- **RECORDS SUPPLIED**:
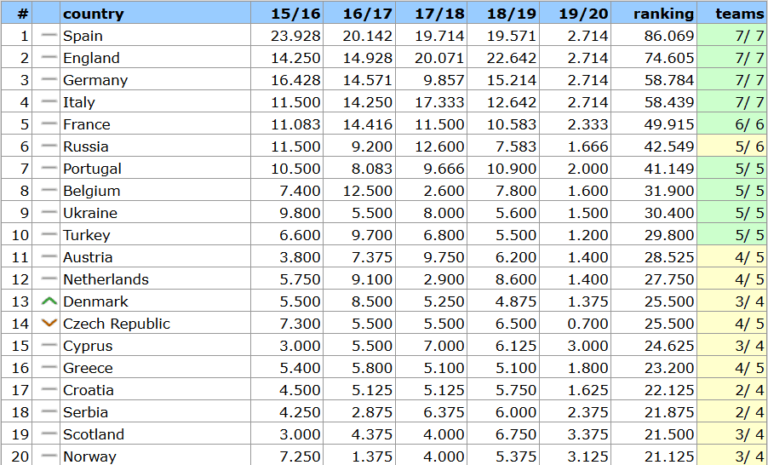The image size is (768, 465).
Task: Click the unchanged dash icon beside Cyprus
Action: pos(48,345)
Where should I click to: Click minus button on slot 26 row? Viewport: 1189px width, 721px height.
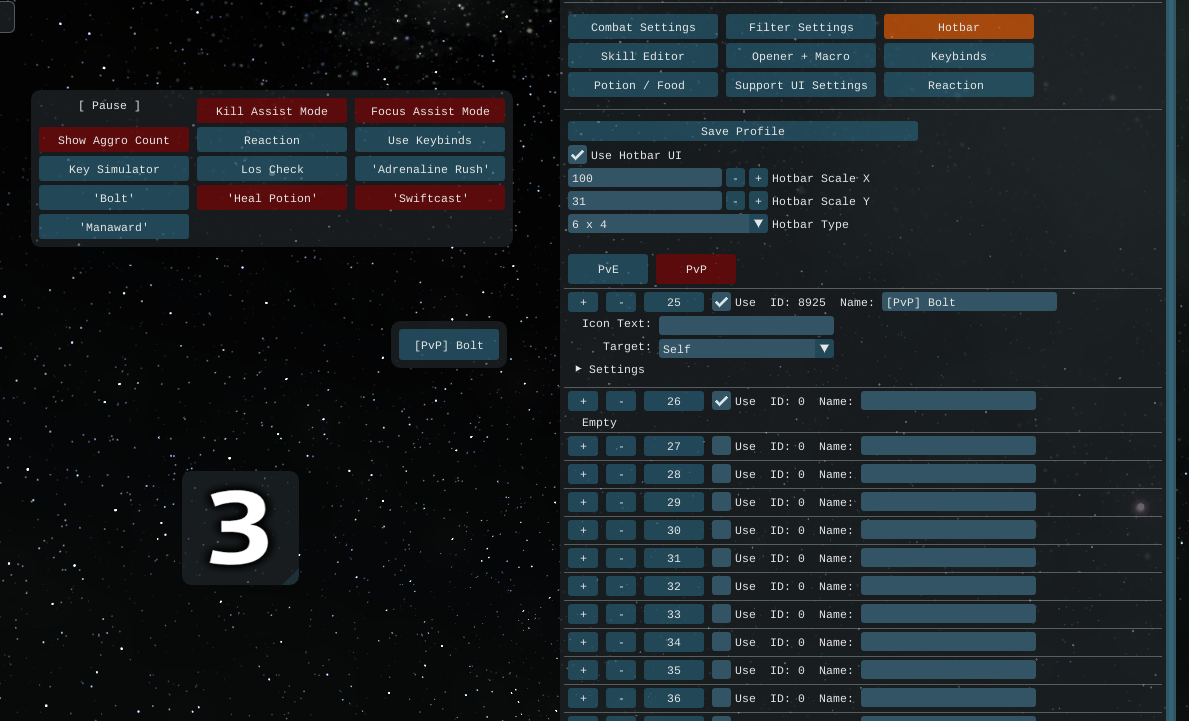[x=621, y=401]
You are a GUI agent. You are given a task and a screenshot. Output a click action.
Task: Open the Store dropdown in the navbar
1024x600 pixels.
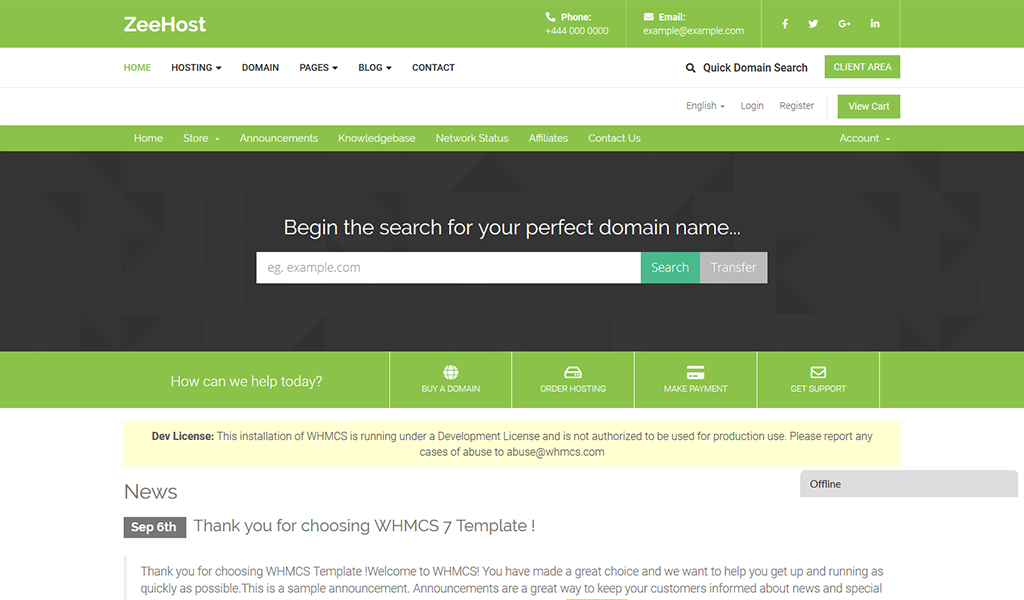click(x=200, y=138)
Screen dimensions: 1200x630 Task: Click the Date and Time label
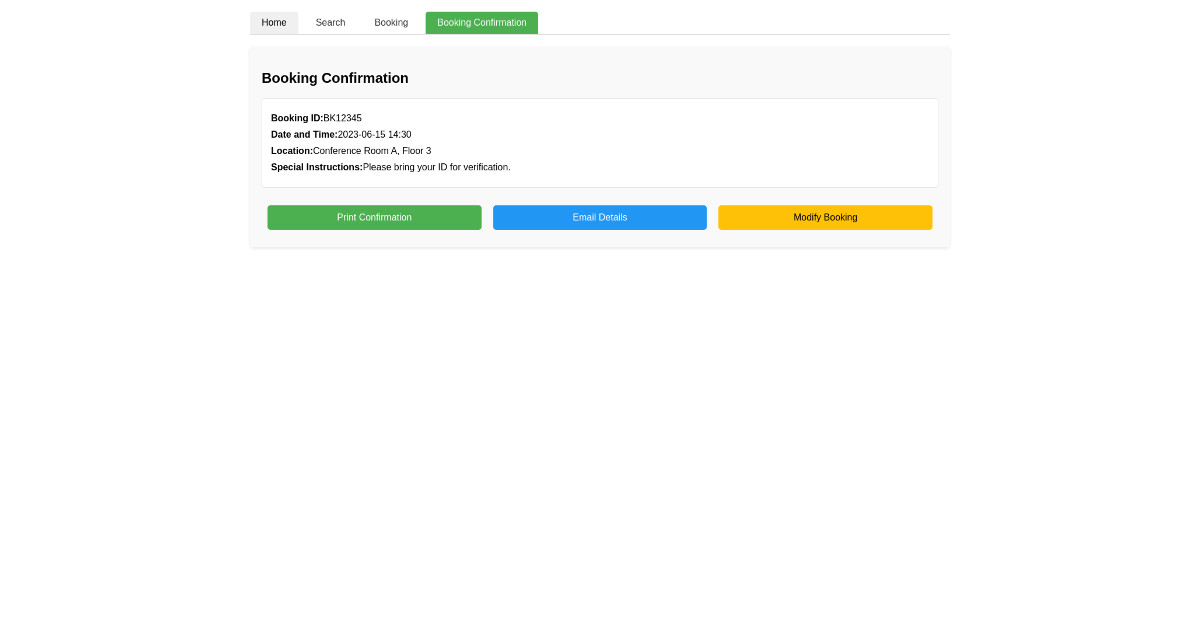coord(304,134)
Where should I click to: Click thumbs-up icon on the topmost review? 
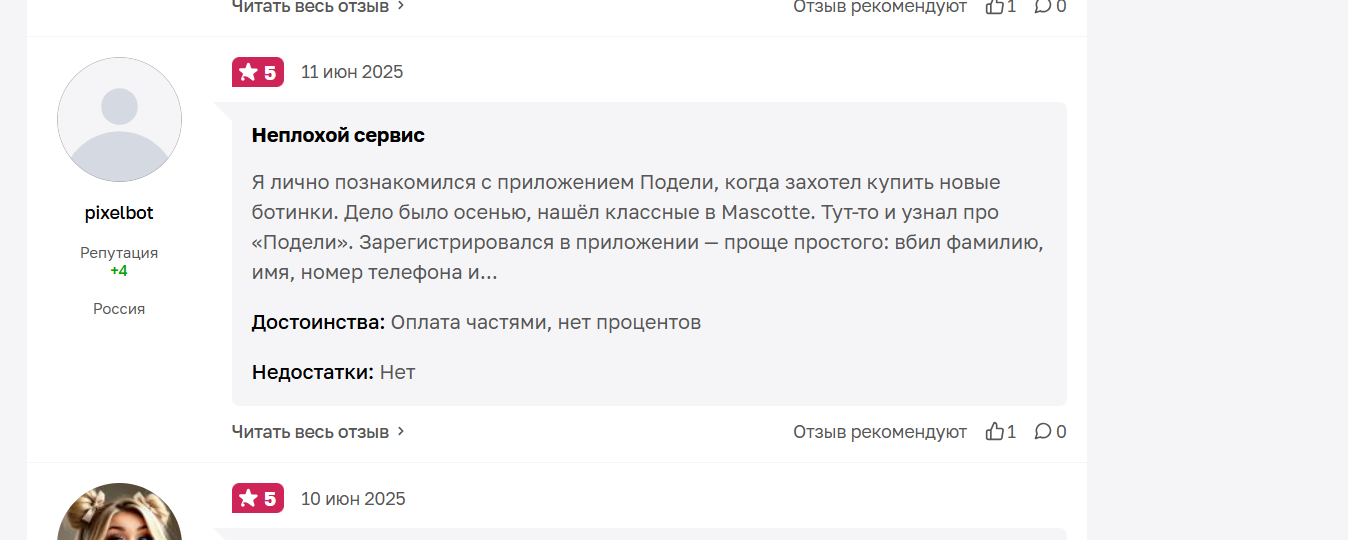coord(994,6)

- **AIM OF THE EXERCISE**:
Leave out the pictures, and retype exactly the lines from the one containing "Task: Open the Store dropdown in the navbar" through the last line of the data above, no more and no less.

- **OUTPUT OF THE TASK**:
Task: Open the Store dropdown in the navbar
1024x600 pixels.
click(x=200, y=138)
Screen dimensions: 1200x630 Task: Click the Date and Time label
coord(304,134)
Where should I click to: Click thumbs-up icon on the topmost review? 
coord(994,6)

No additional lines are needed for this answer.